■ Задание:
Перенесите строки всех пунктов ниже в таблицу Markdown со столбцами «Номер» и «Строка», пропустив пустые строки. Изображения в ответ не включайте.

(Записи данных)
'''

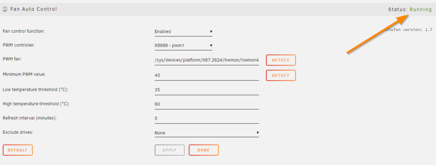Open the Exclude drives dropdown
436x165 pixels.
(207, 133)
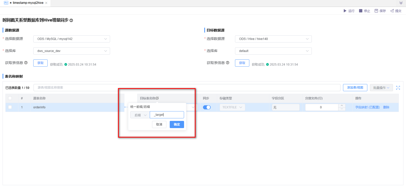
Task: Click the Submit (提交) paper-plane icon
Action: [x=392, y=11]
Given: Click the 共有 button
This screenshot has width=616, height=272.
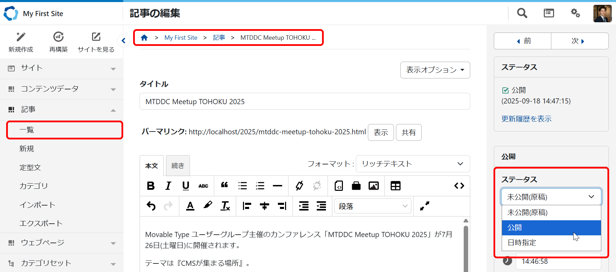Looking at the screenshot, I should coord(409,133).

'''

■ Ответ:
| Номер | Строка |
|---|---|
| 1 | Open the Exclude drives dropdown |
| 2 | 436x165 pixels. |
| 3 | (207, 133) |
| 4 | Task: Click the Submit (提交) paper-plane icon |
| 5 | Action: [x=392, y=11] |
| 6 | Given: Click the 共有 button |
| 7 | This screenshot has width=616, height=272. |
| 8 | Looking at the screenshot, I should coord(409,133). |